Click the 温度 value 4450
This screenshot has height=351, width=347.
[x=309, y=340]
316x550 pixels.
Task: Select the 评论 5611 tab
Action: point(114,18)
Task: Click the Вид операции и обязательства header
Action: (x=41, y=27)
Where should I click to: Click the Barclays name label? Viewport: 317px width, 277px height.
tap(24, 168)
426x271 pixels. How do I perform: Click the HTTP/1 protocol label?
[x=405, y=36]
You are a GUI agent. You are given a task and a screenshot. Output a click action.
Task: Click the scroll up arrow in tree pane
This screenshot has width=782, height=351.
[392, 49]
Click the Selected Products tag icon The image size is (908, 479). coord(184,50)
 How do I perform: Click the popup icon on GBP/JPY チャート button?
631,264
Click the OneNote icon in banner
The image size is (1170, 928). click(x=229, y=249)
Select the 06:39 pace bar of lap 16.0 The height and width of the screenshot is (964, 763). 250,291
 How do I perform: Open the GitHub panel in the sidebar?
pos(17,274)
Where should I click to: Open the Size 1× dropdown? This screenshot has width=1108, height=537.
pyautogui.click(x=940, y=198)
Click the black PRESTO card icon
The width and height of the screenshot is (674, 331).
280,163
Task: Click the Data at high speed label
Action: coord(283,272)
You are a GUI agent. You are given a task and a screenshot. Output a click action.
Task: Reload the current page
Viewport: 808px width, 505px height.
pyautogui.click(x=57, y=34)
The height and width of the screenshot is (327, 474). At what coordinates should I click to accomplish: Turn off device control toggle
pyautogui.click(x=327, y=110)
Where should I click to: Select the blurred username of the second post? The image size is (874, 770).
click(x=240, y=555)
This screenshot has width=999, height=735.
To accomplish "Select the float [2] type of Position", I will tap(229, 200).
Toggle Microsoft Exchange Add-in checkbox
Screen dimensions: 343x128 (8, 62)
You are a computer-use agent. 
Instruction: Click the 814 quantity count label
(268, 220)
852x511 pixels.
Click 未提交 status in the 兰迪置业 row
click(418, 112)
+--
What you need to do:
Give again exactly, and only, the lines above starting at the one with "Where should I click to: Open" and ending at the one with "This screenshot has width=999, height=735.".

Reply:
Where should I click to: Open the Size 1× dropdown? This screenshot has width=1108, height=537.
pyautogui.click(x=940, y=198)
Click the black PRESTO card icon
The width and height of the screenshot is (674, 331).
280,163
Task: Click the Data at high speed label
Action: coord(283,272)
You are a GUI agent. You are given a task and a screenshot. Output a click action.
Task: Reload the current page
Viewport: 808px width, 505px height.
pyautogui.click(x=57, y=34)
The height and width of the screenshot is (327, 474). At what coordinates should I click to accomplish: Turn off device control toggle
pyautogui.click(x=327, y=110)
Where should I click to: Select the blurred username of the second post? The image size is (874, 770).
click(x=240, y=555)
This screenshot has width=999, height=735.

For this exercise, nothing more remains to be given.